+++ GIVEN TEXT

The people who walked in darkness have seen a great light; those who lived in a land of deep darkness-- on them light has shined. You have multiplied the nation, you have increased its joy...
Isaiah 9:2-3


Nobody will be here when we awaken on Christmas morning -- our children are grown, and will awaken in their own houses. It will be a |Sunday morning, so there will be normal church. A nice dinner. Some guests later. And then just Q and me.

What do you want for Christmas? he asked earlier this month.

Oh, I don't know, I answered. There's nothing I need. How about you?

The same, he said. I have everything I need.

And so we've decided to give each other Episcopal Relief and Development for Christmas. We'll sit down with their "Gifts for Life" catalogue on Christmas afternoon and choose something wonderful. We already know it will be wonderful because of how wonderful my recent ordination anniversary was. I have rarely had as much fun as I had marking 25 years of priesthood.

How much did they get, again? he asked.

Almost $20,000.

Wow. That's a lot of pigs.

Yup. I got lots of pigs. I got mosquito nets and fish farms. I got seeds and farming tools. I got schooling for African AIDS orphans -- Q himself gave me a year's schooling for 30 children. 30!

I don't know what we'll choose on Christmas Day. Maybe Hurricane Katrina aid and Pakistani earthquake aid, in a 50/50 split. Maybe something else. But we have plenty of lovely coffee and tea, and I have baked lots of cookies. I hear it might snow, and we have plenty of firewood. We have some good Christmas CDs -- music to choose Gifts for Life by.

Could a Christmas afternoon be happier? Two people more blessed? If so, I can't imagine how.

++++++

**DIRECTIVE A**
Answer these questions about the text on Christmas giving:
(i) Which Bible passage is quoted at the top?
(ii) On what day of the week will Christmas morning fall?
(iii) For how many children did Q give a year's schooling?
The text and the records were taken from unrelated sources.

+++ EXCERPTED DATA

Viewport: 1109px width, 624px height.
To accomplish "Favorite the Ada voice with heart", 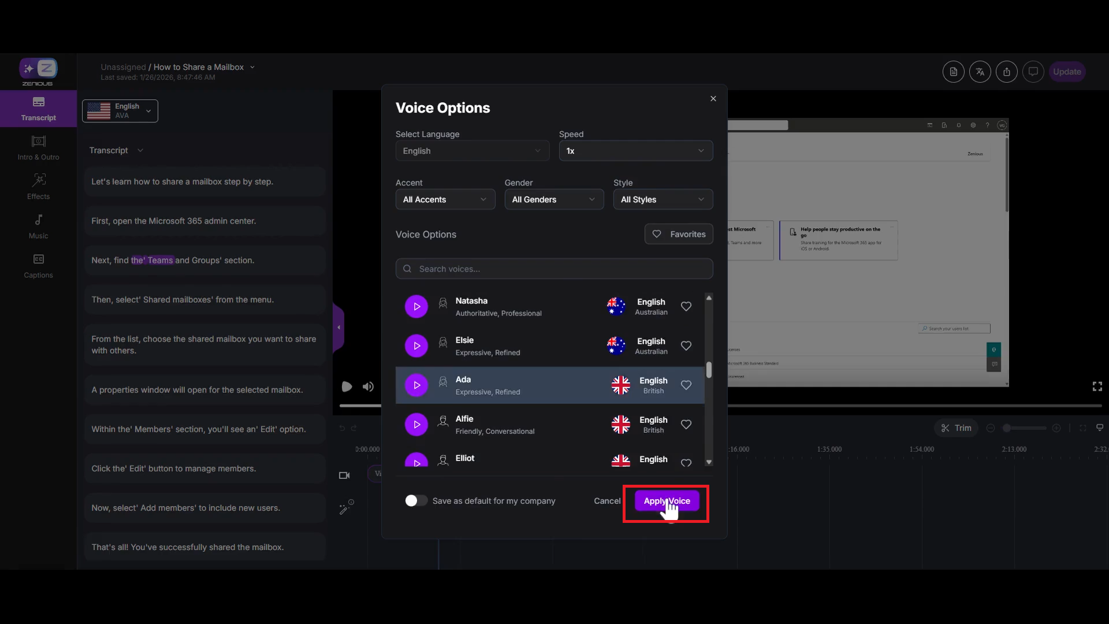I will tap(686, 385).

++++++
+++ EXCERPTED DATA

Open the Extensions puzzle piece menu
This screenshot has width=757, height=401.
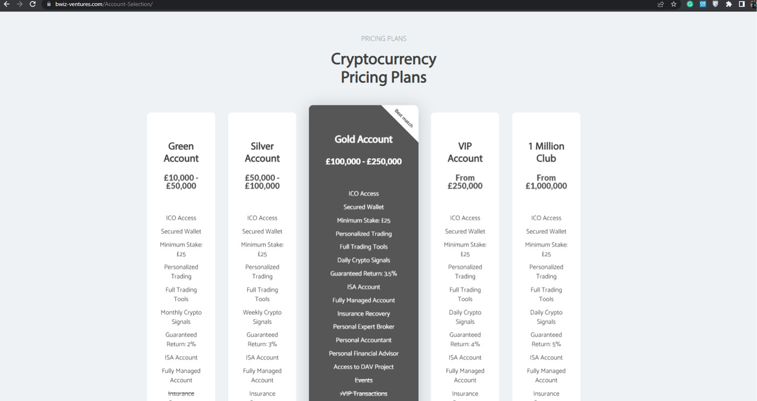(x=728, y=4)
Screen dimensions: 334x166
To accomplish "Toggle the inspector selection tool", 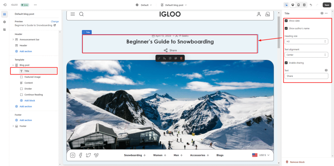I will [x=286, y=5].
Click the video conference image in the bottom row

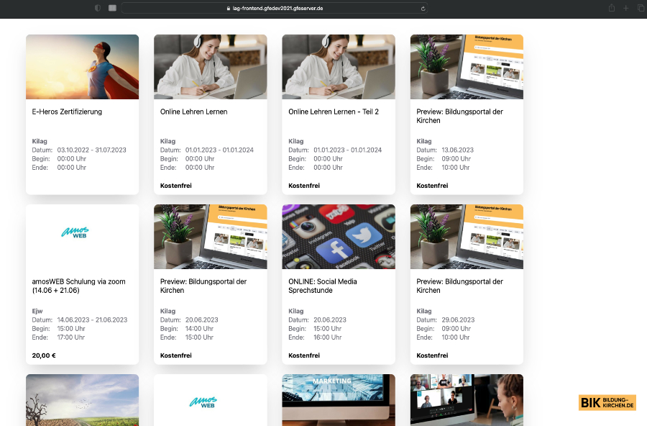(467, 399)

++++++
+++ EXCERPTED DATA

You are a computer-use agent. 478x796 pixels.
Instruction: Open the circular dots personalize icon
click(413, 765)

++++++

**DIRECTIVE B**
Identify every line of the records that contains the string "Open", and copy each one. Case counts.

**RIGHT ANSWER A**
(i) Isaiah 9:2-3
(ii) Sunday
(iii) 30

**RIGHT ANSWER B**
Open the Extensions puzzle piece menu
Instruction: Open the circular dots personalize icon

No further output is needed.